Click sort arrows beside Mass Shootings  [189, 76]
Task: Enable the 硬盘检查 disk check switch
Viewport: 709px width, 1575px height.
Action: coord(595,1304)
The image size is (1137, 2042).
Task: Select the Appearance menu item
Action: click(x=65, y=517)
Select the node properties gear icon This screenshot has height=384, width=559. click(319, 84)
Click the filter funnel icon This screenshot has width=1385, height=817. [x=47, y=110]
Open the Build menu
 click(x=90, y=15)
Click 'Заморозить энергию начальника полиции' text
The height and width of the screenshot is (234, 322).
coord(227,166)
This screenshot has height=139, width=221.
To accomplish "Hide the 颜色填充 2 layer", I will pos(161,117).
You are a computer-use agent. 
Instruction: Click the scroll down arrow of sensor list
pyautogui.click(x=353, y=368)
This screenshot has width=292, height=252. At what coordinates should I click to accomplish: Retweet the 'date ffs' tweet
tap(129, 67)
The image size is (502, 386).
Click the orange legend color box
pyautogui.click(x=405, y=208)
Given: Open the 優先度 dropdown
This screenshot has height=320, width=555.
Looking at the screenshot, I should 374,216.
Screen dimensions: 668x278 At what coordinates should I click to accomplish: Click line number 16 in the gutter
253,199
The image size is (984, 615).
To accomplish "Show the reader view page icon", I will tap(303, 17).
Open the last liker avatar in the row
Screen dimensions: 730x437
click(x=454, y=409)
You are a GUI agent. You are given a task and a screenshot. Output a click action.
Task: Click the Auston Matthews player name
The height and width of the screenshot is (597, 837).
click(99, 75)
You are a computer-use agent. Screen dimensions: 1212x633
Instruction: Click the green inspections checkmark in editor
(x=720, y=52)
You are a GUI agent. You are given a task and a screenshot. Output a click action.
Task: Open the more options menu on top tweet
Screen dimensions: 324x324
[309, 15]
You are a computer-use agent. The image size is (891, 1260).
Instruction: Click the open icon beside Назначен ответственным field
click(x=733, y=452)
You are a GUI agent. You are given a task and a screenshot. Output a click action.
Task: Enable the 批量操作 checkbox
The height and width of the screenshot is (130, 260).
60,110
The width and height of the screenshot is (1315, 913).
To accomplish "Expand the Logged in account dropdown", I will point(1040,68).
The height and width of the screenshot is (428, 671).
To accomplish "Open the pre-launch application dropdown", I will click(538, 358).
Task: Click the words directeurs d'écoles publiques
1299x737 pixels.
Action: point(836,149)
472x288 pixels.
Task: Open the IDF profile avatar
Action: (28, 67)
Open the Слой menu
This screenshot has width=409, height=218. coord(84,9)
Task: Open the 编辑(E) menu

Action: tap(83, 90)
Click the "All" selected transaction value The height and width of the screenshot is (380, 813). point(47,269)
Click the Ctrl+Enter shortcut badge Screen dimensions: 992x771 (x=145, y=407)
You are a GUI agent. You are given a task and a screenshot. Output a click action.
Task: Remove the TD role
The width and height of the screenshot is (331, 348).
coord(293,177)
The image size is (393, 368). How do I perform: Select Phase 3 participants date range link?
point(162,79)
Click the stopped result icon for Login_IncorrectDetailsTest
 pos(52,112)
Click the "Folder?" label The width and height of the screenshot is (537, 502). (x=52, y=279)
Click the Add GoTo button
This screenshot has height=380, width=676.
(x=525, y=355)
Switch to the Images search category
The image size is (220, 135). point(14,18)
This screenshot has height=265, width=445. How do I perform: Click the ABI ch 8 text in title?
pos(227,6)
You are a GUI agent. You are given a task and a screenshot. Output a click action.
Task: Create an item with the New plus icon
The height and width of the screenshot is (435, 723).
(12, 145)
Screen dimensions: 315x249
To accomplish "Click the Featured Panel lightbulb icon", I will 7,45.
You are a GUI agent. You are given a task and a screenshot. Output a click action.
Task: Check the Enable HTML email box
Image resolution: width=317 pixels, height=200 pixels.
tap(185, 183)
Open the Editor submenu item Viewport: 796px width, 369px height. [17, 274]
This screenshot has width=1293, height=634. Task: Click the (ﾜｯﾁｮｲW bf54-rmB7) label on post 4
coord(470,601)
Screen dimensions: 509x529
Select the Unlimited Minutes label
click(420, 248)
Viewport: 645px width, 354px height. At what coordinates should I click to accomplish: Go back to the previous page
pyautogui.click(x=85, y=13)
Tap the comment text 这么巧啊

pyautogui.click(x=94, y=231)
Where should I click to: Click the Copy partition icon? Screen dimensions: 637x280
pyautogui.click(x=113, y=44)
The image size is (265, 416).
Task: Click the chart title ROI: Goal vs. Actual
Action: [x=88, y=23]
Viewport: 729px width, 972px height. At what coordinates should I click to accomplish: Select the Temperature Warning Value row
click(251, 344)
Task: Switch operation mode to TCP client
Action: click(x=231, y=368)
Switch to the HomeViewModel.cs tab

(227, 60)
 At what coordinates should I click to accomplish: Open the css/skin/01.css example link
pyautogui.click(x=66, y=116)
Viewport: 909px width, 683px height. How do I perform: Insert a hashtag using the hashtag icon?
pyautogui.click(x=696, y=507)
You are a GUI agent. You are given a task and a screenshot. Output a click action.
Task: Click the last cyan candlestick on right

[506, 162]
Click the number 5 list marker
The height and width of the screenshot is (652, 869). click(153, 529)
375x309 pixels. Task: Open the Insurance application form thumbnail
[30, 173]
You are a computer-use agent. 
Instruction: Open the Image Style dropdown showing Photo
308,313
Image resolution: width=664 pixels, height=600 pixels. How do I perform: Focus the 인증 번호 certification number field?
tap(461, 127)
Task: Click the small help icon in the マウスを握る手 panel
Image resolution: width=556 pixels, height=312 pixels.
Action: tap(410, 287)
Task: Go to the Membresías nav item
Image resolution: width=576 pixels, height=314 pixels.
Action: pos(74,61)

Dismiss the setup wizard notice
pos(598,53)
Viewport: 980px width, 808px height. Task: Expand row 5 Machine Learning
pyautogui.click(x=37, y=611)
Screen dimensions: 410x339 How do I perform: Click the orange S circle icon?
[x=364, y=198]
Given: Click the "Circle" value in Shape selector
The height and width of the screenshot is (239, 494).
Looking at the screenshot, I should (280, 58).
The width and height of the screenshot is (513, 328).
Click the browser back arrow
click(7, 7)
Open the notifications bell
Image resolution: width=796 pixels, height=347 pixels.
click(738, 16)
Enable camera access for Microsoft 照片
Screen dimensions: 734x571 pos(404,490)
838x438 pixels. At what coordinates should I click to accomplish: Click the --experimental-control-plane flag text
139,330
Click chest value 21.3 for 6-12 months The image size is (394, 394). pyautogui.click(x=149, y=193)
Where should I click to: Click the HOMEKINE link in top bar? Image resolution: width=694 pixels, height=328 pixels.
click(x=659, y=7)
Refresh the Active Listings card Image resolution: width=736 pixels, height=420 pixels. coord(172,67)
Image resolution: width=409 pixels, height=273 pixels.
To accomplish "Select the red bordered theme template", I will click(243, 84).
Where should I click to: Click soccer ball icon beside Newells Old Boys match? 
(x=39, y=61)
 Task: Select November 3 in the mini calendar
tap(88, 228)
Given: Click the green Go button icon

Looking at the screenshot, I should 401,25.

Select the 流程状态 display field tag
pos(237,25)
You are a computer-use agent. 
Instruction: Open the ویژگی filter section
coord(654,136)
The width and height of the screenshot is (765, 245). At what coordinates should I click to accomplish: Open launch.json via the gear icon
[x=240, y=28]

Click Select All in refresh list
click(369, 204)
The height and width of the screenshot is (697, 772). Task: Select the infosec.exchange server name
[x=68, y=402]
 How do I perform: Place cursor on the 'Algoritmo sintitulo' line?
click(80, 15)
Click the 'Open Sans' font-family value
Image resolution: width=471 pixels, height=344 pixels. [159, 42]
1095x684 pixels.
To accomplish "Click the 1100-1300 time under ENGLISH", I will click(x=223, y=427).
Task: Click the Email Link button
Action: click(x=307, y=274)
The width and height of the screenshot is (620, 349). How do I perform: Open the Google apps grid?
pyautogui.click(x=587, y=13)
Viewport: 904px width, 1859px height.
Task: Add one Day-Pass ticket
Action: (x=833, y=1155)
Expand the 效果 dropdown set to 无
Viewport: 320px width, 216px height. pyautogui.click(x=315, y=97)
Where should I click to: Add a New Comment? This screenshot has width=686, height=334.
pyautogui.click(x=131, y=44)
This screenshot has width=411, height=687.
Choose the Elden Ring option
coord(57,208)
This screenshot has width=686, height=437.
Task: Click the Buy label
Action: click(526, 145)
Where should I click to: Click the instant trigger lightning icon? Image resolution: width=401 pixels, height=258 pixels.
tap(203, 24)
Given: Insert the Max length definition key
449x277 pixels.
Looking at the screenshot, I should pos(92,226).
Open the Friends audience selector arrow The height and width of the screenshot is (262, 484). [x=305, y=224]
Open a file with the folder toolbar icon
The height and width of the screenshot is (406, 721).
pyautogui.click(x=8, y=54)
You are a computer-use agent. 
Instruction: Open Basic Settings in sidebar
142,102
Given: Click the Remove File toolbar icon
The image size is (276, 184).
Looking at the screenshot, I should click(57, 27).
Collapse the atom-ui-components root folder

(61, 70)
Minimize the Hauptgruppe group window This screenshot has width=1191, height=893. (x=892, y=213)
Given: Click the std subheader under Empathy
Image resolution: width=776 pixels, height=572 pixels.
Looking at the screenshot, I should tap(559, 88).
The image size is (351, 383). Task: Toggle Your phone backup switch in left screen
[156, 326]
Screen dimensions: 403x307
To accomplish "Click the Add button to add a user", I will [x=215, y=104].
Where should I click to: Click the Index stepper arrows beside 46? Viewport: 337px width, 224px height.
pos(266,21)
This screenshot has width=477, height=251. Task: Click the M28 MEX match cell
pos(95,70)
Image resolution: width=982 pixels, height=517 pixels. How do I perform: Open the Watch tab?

▬▬▬▬▬▬

#### Activity
Each line above that includes "selector" should be shown.

#### Answer to this task
Given: Click the "Circle" value in Shape selector
Open the Friends audience selector arrow The height and width of the screenshot is (262, 484). [x=305, y=224]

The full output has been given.